Stumbras revenues fall
Stumbras, Lithuania's largest strong alcoholic beverage producer, said on Monday that its sales revenue for the first five months of this year fell by 0.8 percent from a year earlier to LTL 54.4 million. Monthly revenue for February declined by 4.4 percent year-on-year to LTL 12.88 million, the Kaunas-based company reported to the Vilnius Stock Exchange (VSE). Stumbras is projecting around LTL 33.1 million in pre-tax profit for the full year 2008, down 19.5 percent from LTL 41.1 million last year. It expects to achieve LTL 147.9 million in annual revenue and plans to invest around LTL 5 million in production modernization. The company's annual net profit soared by 76.9 percent to LTL 32.767 million last year as revenue jumped by 65.3 percent to LTL 168.511 million.
Respublika, Verslo Zinios
Mazeikiai Oil was shut down
Lithuania's sole crude refinery, Mazeikiu Nafta (Mazeikiai Oil), was shut down on Monday afternoon after lightning disrupted electricity and steam supplies to the plant. The refinery was forced into an emergency shutdown for the first time in its history. Economy Minister Vytas Navickas said that a bolt of lightning had apparently hit a transformer owned by the Mazeikiu Power Plant, which supplies electricity and steam to the refinery. Speaking two hours after the shutdown, the minister said that what was the most important at the moment was to find out the exact causes of the accident. The State Energy Inspectorate has appointed a special commission to look into the causes of the supply disruption.
Respublika, Lietuvos Zinios, Verslo Zinios, Lietuvos Rytas
Monday, 16th of June
Limarko Shipping Company closes the placement of new shares
Lithuania's private-equity Limarko Shipping Company closed the placement of new LTL 10.945 million face value share issue with 10.762 million shares, each with per value of LTL 1, subscribed and paid up. The investors paid LTL 10.76 million for the shares. A share of issue remained unsold. With the issue placed, the authorized capital of the Klaipeda-based company has grown to LTL 120.213 million, from LTL 109.45 million late in December.
Cigarettes consumption grows
Annual per capita cigarette consumption in Lithuania reached 61 packs last year, up from 60 packs in 2006, preliminary data from the Statistics Department showed on Friday Cigarette consumption per persons aged 15 or over increased to 73 packs from 72 packs, it said. Retail tobacco product sales in the country jumped by 29.6 percent last year to LTL 772.1 million.

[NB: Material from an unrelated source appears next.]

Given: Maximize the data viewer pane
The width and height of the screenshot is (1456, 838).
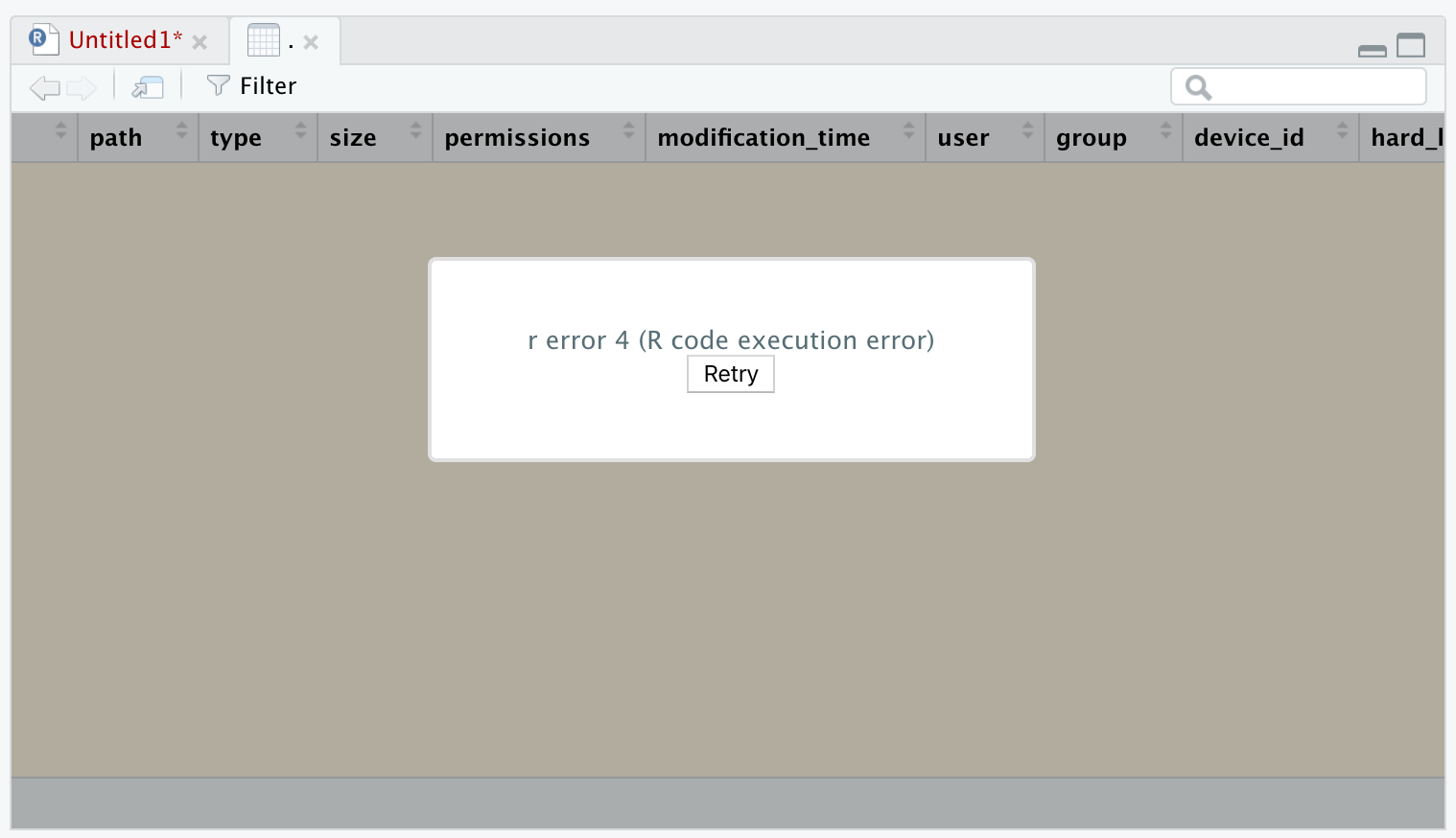Looking at the screenshot, I should 1411,45.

Retail prices of tobacco products rose by 5.2 percent as a result of a hike in the excise duty effective from March 1, 2007.

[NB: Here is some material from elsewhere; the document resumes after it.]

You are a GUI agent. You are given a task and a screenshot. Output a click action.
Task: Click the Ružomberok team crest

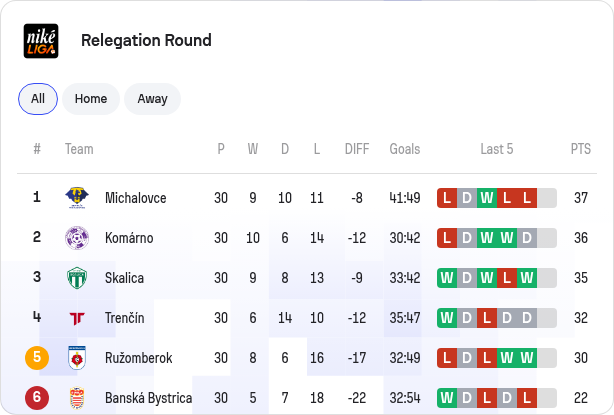(77, 357)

Development program of Klaipeda Port
The costs of Klaipeda Port investment program will far exceed the amount allocated for the development of the port's infrastructure amid continuous growth in construction costs and expansion of the port's development projects. The costs of 2007-2013 investment program of the port of Klaipeda are to surge to LTL 1.5 billion from original LTL 750 million. The resources allocated by the European Union (EU) funds should comprise a significant part of total funding. The costs of construction works soared by some 40 percent from 2004, the news portal quoted Sigitas Dobilinskas, CEO of Klaipeda State Seaport Authority, as saying at a news conference on Friday.